If God is trying to prune us and sanctify us through the vocation of parenthood, then it makes sense that He gives us just the kind of children we need – the kind who will push our buttons and throw us down to our knees and force us to realize that we cannot, absolutely cannot, do this on our own. We need good girlfriends we can vent to. We need spouses or other loved ones to lean on. We need community. We need to take care of ourselves to better take care of those entrusted to us. And we need faith. Faith is what makes our weakness – whether it’s spiritual, physical, or emotional – stronger. We have to have faith that this will pass, that we will survive.
Sometimes we have to simply show up – and to stay put once we’ve arrived even if every part of us is screaming to just go, escape, get the heck out of there before you or your child really loses it.
These are the kind of things I have to tell myself day after day right now as I try to figure out this rambunctious, toddler boy thing out.
I openly admit that I don’t have it all together. I have done things I regret. I haven’t always been gentle and firm. I’ve given up on God many times.
There are moments when I feel like my toddler is winning, but then I remind myself this isn’t a war. This isn’t about who is right or the most stubborn or the most in control. It is about love – the kind that sometimes really, really hurts to give. No, it’s not a war, but there is fighting.
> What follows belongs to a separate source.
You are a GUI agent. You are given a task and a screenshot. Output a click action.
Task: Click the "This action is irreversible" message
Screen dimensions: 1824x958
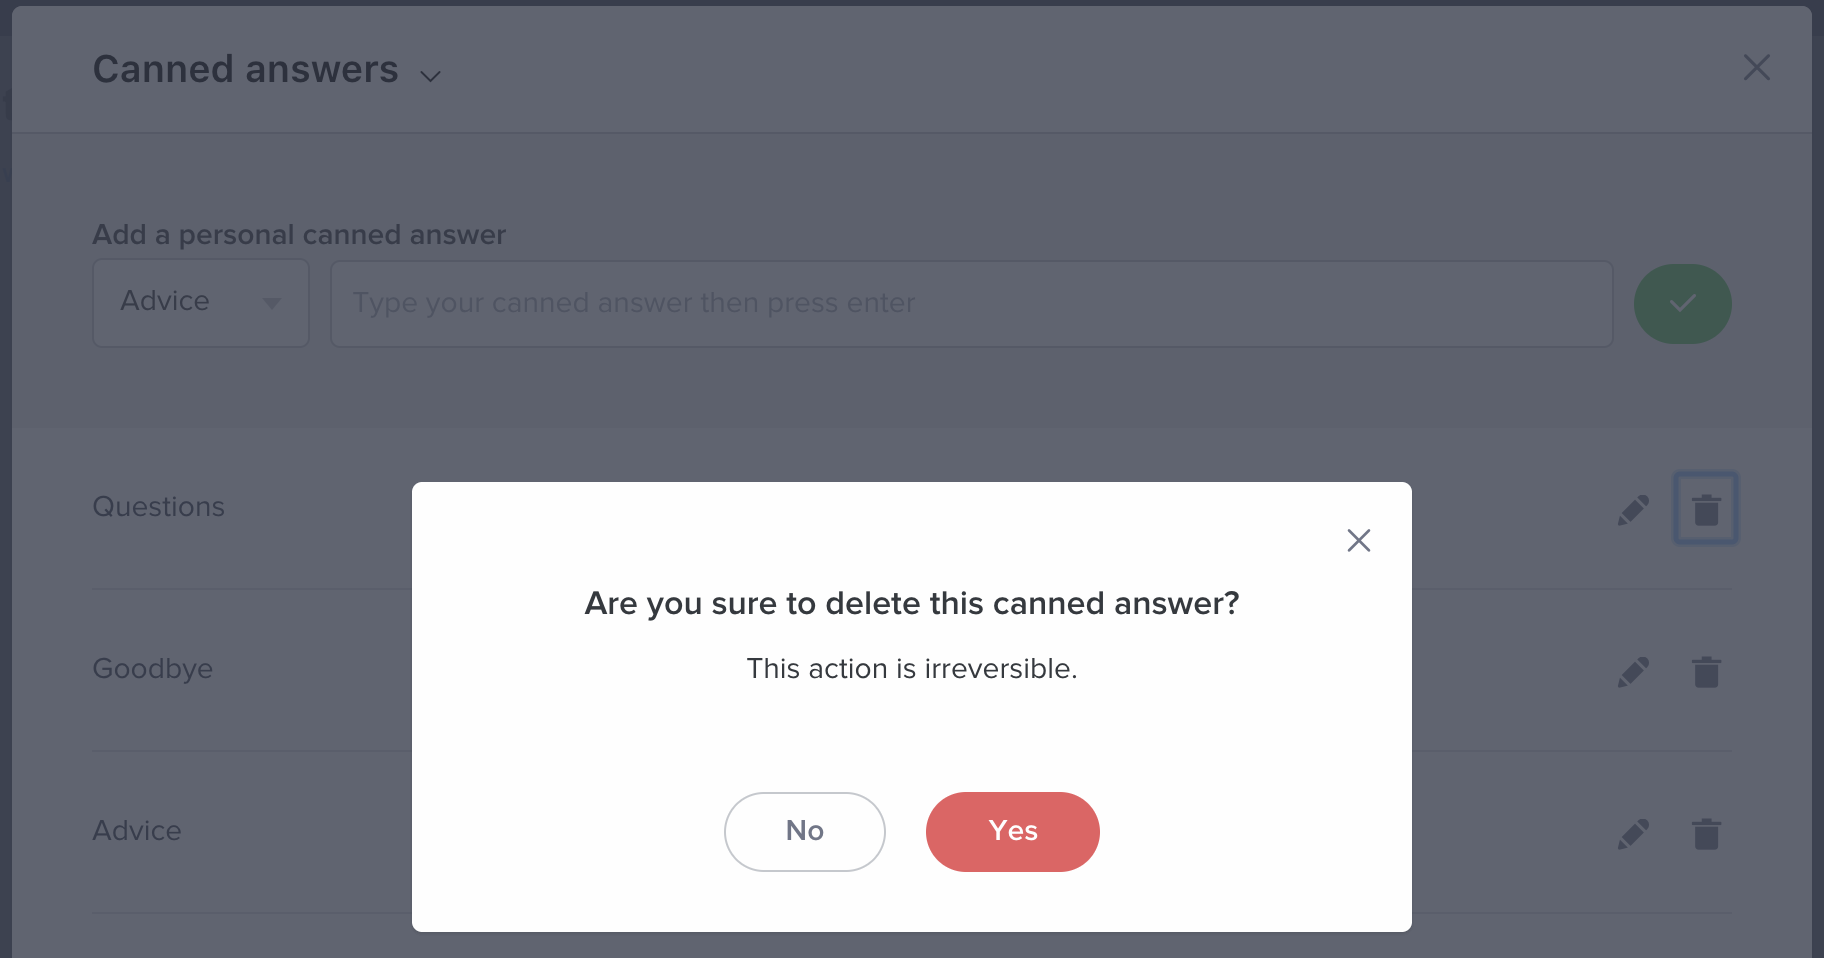[x=911, y=669]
I have to keep on fighting to give of myself, to trust that a child who has started to pull our dog’s tail is not destined for juvenile delinquency. I have to fight to forgive myself and my boy when we reveal our raw humanness. At some point or another, we are all scared and tired moms who keep fighting. We are burnt out moms who are overwhelmed by keeping up with laundry and wayward tots or teens all day long, but we keep fighting and giving.
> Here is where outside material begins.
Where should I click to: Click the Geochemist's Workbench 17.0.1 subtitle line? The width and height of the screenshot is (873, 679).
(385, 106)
A mother doesn’t have superhero powers or even super patience. A mother is just a person – a woman like you or me – but she does super-amazing things. She is the woman with people in her care whom she loves and sometimes wonders how she loves them because they are driving her absolutely crazy. Yet, she still does love them. She gives, she fights, prays, and works. She shows up day after day for what sometimes can feel like a thankless or even pointless job. And it’s in this showing up minute after minute, hour after hour, day after day that just may make a mother a saint.